O indígena brasileiro em foco na atualidade

Enviada em 14/08/2018

Com a independência do Brasil, iniciou-se um momento de valorização da população indígena, que se mostrou presente na literatura Romântica indianista, visando à formação de uma identidade nacional. Entretanto, conforme a sociedade brasileira se concretizava, os nativos passaram a ser marginalizados, contrapondo a realidado do movimento da primeiração do Romantismo. Embora a Constituição Federal tente reduzir esses impactos, as atitudes dos cidadãos e a negligência estatal contribuem para a exclusão desse grupo social.

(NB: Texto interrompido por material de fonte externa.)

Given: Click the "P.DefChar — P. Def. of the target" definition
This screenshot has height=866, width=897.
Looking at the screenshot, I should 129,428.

Nesse contexto, a manutenção do comportamento social etnocêntrico, oriundo do período colonial, permite que os índios ainda sejam alvos de genocídios e fragmentação cultural no século XXI. Com a chegada dos portugueses e a imposição dos valores europeus, muitos nativos foram obrigados a deixar suas terras, e foram até mesmo mortos, em prol do desenvolvimento da Europa, demonstrando a indiferença do colonizador perante eles. Prática semelhante a essa ainda é evidente na sociedade contemporânea, pois os avanços das fronteiras do cultivo de soja, ocupando terras indígenas, forçam tribos migrarem em nome do crescimento socioeconômico do país. Assim, os nativos ficam sujeitos aos interesses da sociedade capitalista que não os valorizam.

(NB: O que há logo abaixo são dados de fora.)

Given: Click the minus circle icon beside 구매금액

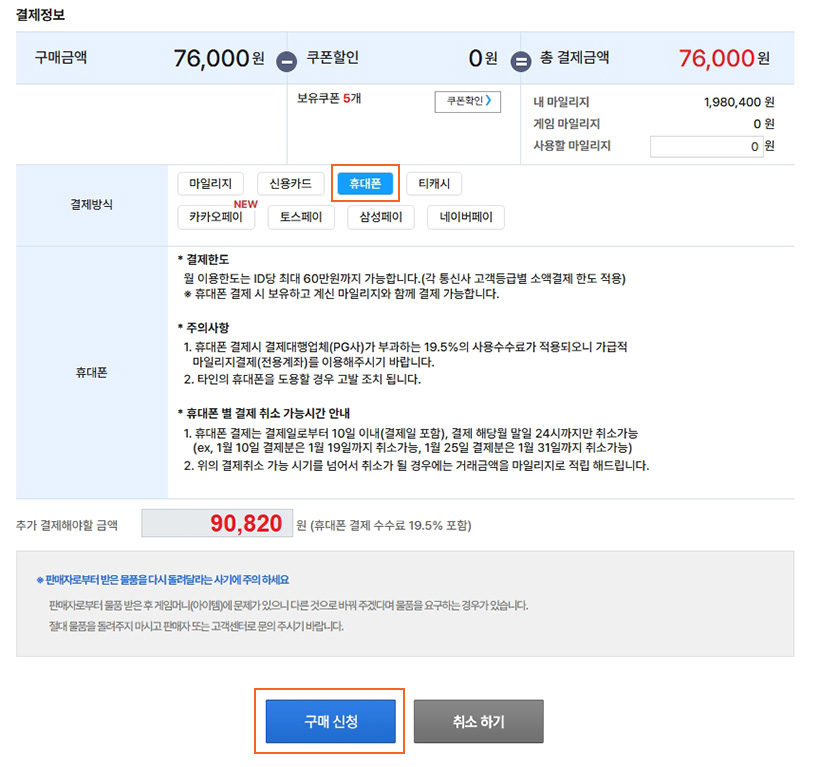Looking at the screenshot, I should point(287,61).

Ademais, a ausência de fiscalização do Estado nas reservas indígenas instituídas pela Carta Magna do país, soma-se a problemática. Não obstante o Brasil compactue com as cláusulas dos direitos humanos propostos pela ONU - Organização das Nações Unidas - de respeito às diferenças culturais, a não garantia da preservação das comunidades destaca a indiferença das autoridades em afirmá-las. Isso se explica, pois, como o governo não se faz presente na questão indígena, facilita a ação dos latifundiários de expansão além das terras de reserva, devido à impunidade. Dessa forma, os índios são forçados a migrar para as cidades em busca da segurança da sua comunidade, submetendo-se à cultura urbana para se adaptar ao espaço, fragmentando, assim a cultura indígena.

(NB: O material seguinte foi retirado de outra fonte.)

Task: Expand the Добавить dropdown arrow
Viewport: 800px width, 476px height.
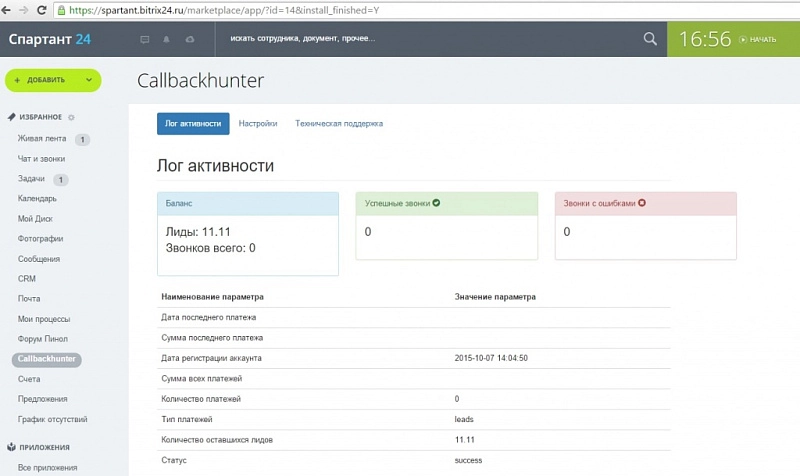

Nessa perspectiva, a visão colonizadora dos indivíduos e a falha na fiscalização do governo ameaçam a cultura do índio. Por isso, torna-se necessário que as instituições educacionais estimulem debates sobre a situação das tribos, por meio de palestras com profissionais aptos, como historiadores especialistas em populações nativas, com o intuito de mudar a atitude etnocêntrica, fazendo os futuros cidadãos respeitarem as reservas indígenas. Além disso, o governo federal deve fiscalizar o perímetro das regiões das aldeias, por meio de visitas periódicas pelas forças armadas, uma vez que são responsáveis pela garantia da ordem social, a fim de reduzir os conflitos com os latifundiários e afirmar os direitos dos índios. Portanto, teremos uma sociedade que valorize e respeite as tribos indígenas.